═════ Input records

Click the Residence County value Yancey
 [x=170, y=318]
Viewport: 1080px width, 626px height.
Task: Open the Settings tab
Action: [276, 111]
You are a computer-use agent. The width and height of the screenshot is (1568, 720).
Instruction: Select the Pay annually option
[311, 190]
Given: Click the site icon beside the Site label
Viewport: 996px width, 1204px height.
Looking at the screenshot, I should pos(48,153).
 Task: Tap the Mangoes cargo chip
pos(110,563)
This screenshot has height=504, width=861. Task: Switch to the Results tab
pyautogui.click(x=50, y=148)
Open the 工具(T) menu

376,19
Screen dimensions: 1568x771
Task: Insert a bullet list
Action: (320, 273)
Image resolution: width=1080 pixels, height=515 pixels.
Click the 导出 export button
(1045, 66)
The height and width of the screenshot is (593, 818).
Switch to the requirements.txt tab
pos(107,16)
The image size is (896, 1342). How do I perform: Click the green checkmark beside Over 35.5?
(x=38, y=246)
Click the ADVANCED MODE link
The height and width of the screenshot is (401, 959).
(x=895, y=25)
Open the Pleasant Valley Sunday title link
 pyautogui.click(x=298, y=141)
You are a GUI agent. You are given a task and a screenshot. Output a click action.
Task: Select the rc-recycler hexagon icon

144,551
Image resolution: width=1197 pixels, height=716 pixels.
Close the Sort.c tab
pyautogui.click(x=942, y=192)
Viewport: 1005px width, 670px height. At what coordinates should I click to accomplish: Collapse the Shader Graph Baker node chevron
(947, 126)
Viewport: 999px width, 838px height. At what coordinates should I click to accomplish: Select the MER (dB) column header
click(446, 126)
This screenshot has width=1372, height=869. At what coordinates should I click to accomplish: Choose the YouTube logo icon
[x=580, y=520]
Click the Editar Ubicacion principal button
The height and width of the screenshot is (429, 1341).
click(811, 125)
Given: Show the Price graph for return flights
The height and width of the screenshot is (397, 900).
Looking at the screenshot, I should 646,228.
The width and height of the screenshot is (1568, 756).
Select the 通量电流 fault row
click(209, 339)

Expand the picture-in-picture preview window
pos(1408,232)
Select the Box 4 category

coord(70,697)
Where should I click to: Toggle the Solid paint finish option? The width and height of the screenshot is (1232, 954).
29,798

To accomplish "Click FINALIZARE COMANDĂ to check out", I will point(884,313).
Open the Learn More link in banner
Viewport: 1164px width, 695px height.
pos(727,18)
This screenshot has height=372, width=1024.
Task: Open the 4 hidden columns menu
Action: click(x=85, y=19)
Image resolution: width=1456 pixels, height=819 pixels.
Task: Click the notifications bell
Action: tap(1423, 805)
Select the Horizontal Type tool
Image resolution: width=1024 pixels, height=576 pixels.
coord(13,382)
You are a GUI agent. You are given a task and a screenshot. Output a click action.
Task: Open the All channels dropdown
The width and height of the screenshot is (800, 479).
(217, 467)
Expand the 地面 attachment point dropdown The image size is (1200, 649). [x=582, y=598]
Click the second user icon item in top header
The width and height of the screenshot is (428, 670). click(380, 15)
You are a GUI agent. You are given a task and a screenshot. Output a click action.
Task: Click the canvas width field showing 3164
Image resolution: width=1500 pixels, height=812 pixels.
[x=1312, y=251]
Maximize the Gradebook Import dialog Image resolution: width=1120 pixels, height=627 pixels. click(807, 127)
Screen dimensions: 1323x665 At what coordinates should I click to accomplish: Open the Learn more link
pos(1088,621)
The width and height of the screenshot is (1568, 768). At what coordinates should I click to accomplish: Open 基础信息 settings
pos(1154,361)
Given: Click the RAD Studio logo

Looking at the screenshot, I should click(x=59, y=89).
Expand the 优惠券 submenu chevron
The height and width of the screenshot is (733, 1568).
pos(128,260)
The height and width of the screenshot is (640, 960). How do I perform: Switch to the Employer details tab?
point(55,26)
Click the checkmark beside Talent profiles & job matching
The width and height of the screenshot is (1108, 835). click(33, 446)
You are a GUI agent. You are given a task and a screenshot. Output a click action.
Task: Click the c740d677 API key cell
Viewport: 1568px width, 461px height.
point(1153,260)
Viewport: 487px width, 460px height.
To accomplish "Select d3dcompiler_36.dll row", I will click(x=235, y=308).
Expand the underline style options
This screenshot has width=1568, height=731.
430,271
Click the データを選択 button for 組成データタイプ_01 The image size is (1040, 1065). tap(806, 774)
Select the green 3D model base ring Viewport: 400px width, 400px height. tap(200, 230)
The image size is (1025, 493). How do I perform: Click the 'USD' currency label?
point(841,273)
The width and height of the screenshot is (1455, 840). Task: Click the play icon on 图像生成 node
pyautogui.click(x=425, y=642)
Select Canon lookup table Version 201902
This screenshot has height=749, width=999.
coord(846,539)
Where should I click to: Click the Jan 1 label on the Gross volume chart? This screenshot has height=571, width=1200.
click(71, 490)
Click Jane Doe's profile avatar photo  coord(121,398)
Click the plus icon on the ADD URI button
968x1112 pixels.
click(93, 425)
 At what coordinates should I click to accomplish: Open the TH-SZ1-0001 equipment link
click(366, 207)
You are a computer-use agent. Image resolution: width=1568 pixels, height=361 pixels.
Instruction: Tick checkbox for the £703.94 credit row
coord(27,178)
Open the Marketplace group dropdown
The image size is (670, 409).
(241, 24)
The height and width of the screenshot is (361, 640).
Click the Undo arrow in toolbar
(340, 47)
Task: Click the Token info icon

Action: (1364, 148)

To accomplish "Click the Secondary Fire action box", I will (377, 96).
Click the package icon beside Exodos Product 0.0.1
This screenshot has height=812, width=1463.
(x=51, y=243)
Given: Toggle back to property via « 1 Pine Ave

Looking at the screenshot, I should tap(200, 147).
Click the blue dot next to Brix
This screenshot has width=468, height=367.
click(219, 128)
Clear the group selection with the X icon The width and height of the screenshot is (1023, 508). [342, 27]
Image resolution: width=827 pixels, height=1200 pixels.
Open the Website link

══════════

Task requirements ▸ Rewrite everything from the line containing "Viewport: 999px width, 838px" down to the line containing "click(446, 126)", putting "table heading" in place of "column header" and keeping everything else the same.

Answer to this problem ▸
Viewport: 999px width, 838px height. At what coordinates should I click to accomplish: Select the MER (dB) table heading
click(446, 126)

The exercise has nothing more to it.